## About this task
Restate the records below exactly. Pictures are not part of the copy.

## Provided material
★ ★ ★ ★ ★

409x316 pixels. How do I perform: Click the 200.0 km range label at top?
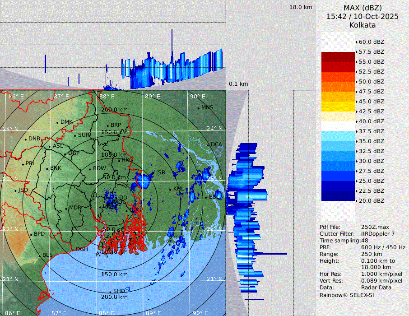[x=114, y=110]
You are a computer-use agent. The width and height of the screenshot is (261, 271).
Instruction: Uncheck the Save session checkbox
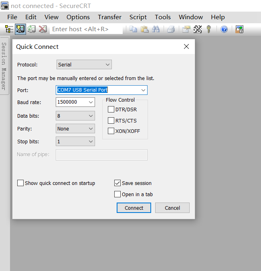click(117, 183)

★ ★ ★ ★ ★

## Reply to the task
409x316 pixels. How do I perform: Click the 200.0 km range label at top?
[x=114, y=110]
You are a computer-use agent. The width and height of the screenshot is (261, 271).
Instruction: Uncheck the Save session checkbox
click(117, 183)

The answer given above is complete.